Zing Forum

Reading

Fairness Pruning: Eliminating Biases in Large Language Models via Activation-Guided MLP Pruning

This article article introduces a new method called Fairness Pruning, which effectively reduces biases in large language models (LLMs) without significantly sacrificing model performance through activation-guided MLP width pruning technology.

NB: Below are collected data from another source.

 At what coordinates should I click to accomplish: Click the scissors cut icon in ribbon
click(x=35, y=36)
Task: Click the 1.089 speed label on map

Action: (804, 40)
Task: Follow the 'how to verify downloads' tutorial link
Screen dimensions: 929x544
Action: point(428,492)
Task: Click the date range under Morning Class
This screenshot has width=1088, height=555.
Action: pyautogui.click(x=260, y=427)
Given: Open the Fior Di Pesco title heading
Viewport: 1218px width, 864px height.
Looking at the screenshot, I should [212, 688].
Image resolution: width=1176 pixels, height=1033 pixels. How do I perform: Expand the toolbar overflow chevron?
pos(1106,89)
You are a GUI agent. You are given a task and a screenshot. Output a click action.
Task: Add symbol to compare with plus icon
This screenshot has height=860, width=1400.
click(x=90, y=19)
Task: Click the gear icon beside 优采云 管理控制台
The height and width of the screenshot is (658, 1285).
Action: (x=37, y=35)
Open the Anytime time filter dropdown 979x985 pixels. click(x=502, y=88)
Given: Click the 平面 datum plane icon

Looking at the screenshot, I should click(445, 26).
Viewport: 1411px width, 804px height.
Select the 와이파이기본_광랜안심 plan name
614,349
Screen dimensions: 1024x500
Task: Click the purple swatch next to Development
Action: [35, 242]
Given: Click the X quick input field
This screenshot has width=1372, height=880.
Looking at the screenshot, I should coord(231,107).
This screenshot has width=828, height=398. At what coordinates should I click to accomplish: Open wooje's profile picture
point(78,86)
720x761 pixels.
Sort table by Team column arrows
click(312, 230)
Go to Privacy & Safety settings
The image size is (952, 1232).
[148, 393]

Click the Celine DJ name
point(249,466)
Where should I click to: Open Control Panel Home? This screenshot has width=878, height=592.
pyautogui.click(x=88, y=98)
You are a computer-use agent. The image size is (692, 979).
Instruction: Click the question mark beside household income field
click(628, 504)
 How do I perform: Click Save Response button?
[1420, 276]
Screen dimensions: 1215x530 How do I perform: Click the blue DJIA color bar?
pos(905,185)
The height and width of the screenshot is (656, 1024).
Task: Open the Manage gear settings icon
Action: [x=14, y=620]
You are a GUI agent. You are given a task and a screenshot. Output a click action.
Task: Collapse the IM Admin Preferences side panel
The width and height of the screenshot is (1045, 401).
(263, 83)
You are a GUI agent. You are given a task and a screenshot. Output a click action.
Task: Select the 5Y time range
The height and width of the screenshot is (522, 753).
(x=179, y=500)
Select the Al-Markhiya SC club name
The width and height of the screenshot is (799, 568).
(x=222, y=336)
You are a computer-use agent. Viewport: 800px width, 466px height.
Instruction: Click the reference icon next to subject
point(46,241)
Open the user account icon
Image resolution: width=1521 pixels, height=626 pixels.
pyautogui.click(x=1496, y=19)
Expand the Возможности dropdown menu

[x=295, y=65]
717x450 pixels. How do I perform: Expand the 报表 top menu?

大语言模型偏见缓解模型剪枝Fairness PruningMLP剪枝激活分析LlamaAI公平性神经网络优化
Published 2026-04-27 16:46Recent activity 2026-04-27 16:50Estimated read 6 min
Fairness Pruning: Eliminating Biases in Large Language Models via Activation-Guided MLP Pruning
1

Section 01

Fairness Pruning: A New Method for Mitigating LLM Biases via Activation-Guided MLP Pruning

This article introduces an innovative method called Fairness Pruning, which precisely identifies and removes biased neurons in models through activation-guided MLP width pruning technology. It effectively reduces biases in large language models (LLMs) without significantly sacrificing model performance, providing a new approach to solving the fairness-performance trade-off problem in LLMs.

2

Section 02

Background of LLM Bias Problem and Challenges of Existing Methods

Biases in LLMs stem from uneven distribution of training data, which easily absorbs and amplifies social stereotypes. Existing bias mitigation methods (data debiasing, training constraints, post-processing adjustments) generally face the "fairness-performance trade-off" dilemma: over-pursuing fairness may lead to a significant decline in the overall performance of the model.

3

Section 03

Core Idea of Fairness Pruning: Dual-Objective Optimization to Locate Biased Neurons

The core insight of Fairness Pruning is that LLM biases are concentrated in specific neuron subsets. This method transforms fairness into a network structure optimization problem by using a dual-objective framework: it simultaneously considers the bias contribution and structural importance of neurons, and prioritizes pruning neurons with "high bias contribution and low structural importance.

4

Section 04

Activation-Guided Mechanism for Detecting Biased Neurons

Fairness Pruning identifies biased neurons through activation analysis: it uses the OptiPFair tool to analyze the activation patterns of the model when processing texts with sensitive attributes (gender, race), and marks neurons with systematic activation differences. This method does not require additional training data or gradient calculations, is interpretable, and can locate the distribution of biases layer by layer.

5

Section 05

Implementation Strategy of MLP Width Pruning

After identifying biased neurons, a structured width pruning strategy (reducing the number of hidden units in MLP layers) is adopted, following a greedy strategy: neurons with high bias contribution but low structural importance are prioritized for removal. Structural importance is measured by the neuron's impact on output, and bias contribution is evaluated by changes in fairness metrics.

6

Section 06

Experimental Validation: Effects and Advantages of Fairness Pruning

This method has been validated on mainstream models such as Llama-3.2 (1B/3B parameter versions) and Salamandra-2B. The results show that it can significantly reduce bias metrics in fairness benchmark tests while maintaining the overall performance of the model; the pruned model also gains practical benefits in inference speed and memory usage, making it suitable for resource-constrained environments.

7

Section 07

Practical Significance and Limitations of Fairness Pruning

Practical significance: It provides a practical tool for the responsible deployment of AI, suitable for sensitive scenarios such as recruitment assistance, credit evaluation, and content moderation, and can quickly reduce bias risks. Limitations include: activation analysis requires designing test cases for specific biases (needs prior knowledge); pruning is irreversible and may permanently lose related capabilities.

8

Section 08

Future Directions and Conclusion

Future research directions include: developing more fine-grained neuron importance evaluation methods, exploring strategies combining pruning and fine-tuning, and extending fairness pruning to other components of the model (such as attention heads). Fairness Pruning represents an important advancement in the field of LLM bias mitigation, providing new possibilities for balancing performance and fairness, and will help promote the responsible development of AI.